There is a reason that 70% of voters disapprove of Trump. Don’t blame people for noticing that the emperor has no clothes. And unless there is a profound change in Mr. Trump’s behavior and deportment, we will definitely get Hillary. It’s up to Trump.
All those you name are left wing establishment. We need a spokesman to speak out about all of this group which includes the media. The so called conservatives are nothing more than shills for the progressives. I think there are more and more citizens that now see what has been going on for a long time.
Ben Sasse? Scott Rigell? Shills for the progressives? Riiiight……

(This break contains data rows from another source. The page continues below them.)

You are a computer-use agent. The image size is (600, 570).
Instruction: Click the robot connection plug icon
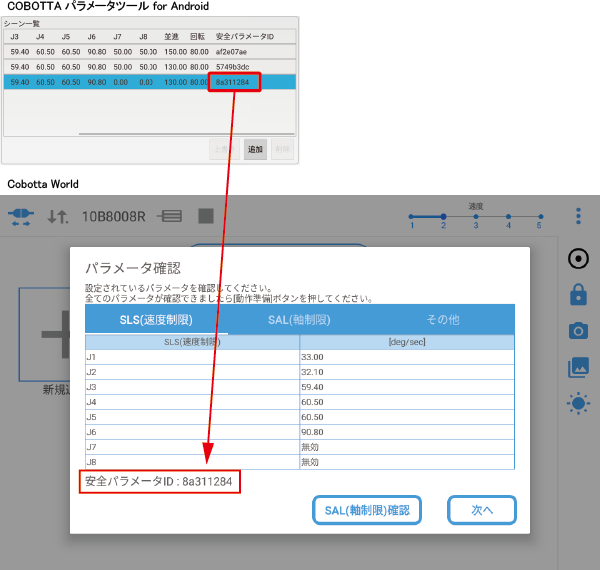(21, 216)
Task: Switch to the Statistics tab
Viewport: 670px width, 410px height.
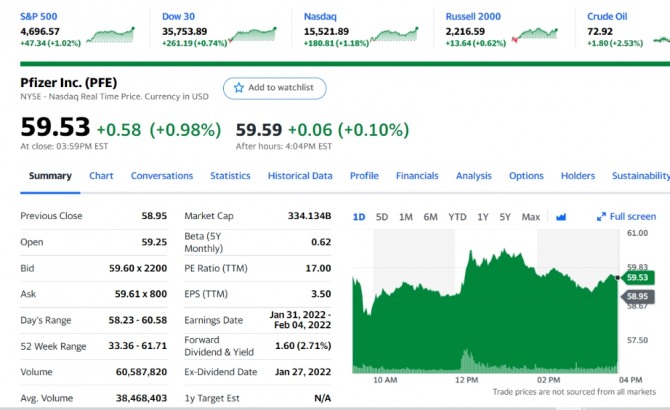Action: point(230,176)
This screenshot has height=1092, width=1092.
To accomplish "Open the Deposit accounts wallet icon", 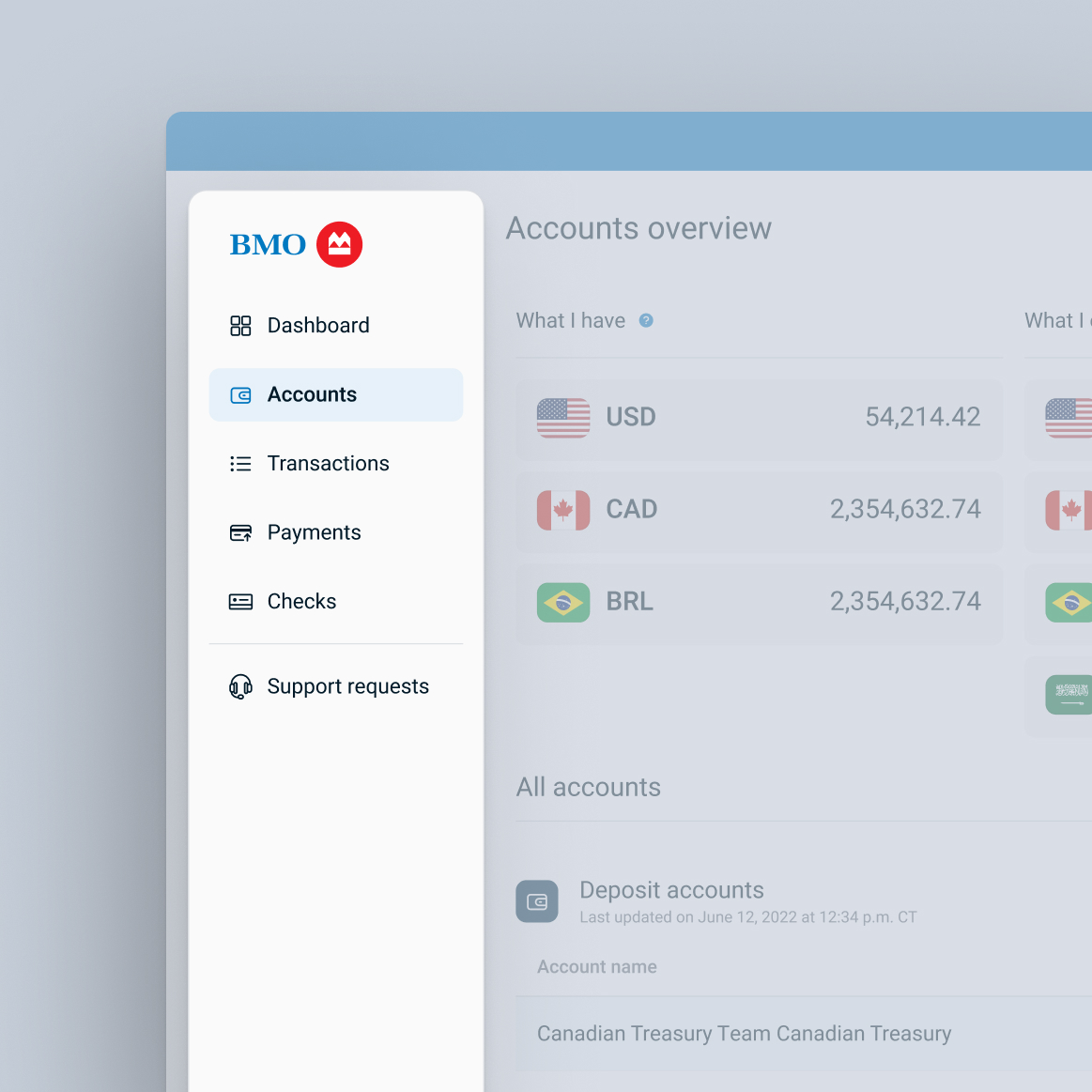I will point(536,900).
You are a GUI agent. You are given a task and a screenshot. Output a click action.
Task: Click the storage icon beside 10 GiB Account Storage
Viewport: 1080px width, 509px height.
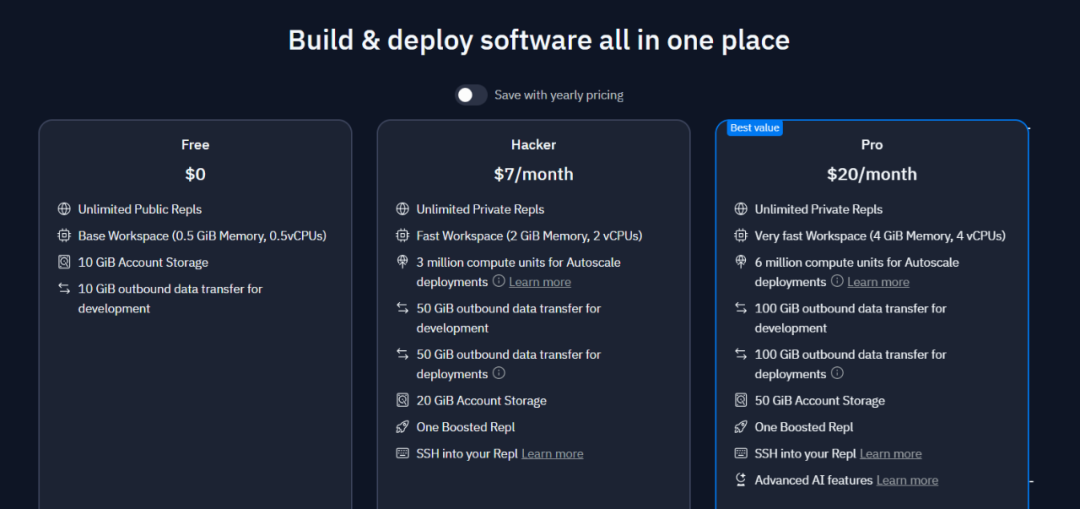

Scott Rigell’s voting record is pathetic. From voting against a balance budget and repeal of the “death tax” to voting for almost every spending bill that comes up, reauthorization of the Export/Import Bank and TPA just to name a few things.
When you top his votes on spending on top of the record tax revenues that our Big Government has been receiving and the fact we are still running crazy deficits, somebody in Washington needs to start looking out for the American people. FYI, we have been setting a tax revenue record every year since at least 2014.
http://heritageactionscorecard.com/members/member/R000589
Sailblazer, I am weary of the 70% against him comments. Old news from when there were 17 and then 10 candidates. To pull 30% with that number of candidates was always phenomenal. When it got down to 5 and then 3, Trump garnered 70% of the actual voters. And the reason he’s received a record number of votes in republican primaries (again, with the largest field ever for a good portion of the race), is precisely because of his deportment. Where Ryan, McConnell and go along Republicans have failed us, and vent more rage and energy at a candidate trying to save America than they have ever shown towards Obama and the Democrats who are systematically undermining the nation the Funders gave us, Trump’s very non-PC toughness have given the “serfs”, the non-ruling class, hope. So called principled conservatives need to ride the wave, and work toward shaping it – not vilifying it.
The establishment is the problem. Hopefully Trump will appoint a strong conservative as his vice. If that happens and he wins we could conceivably have 16 years of conservative governance. If the public is so stupid to vote for Hillary, there is no saving the country excepting revolution.
Trump will appoint someone who will do what he tells them to do. It will not be strong conservative.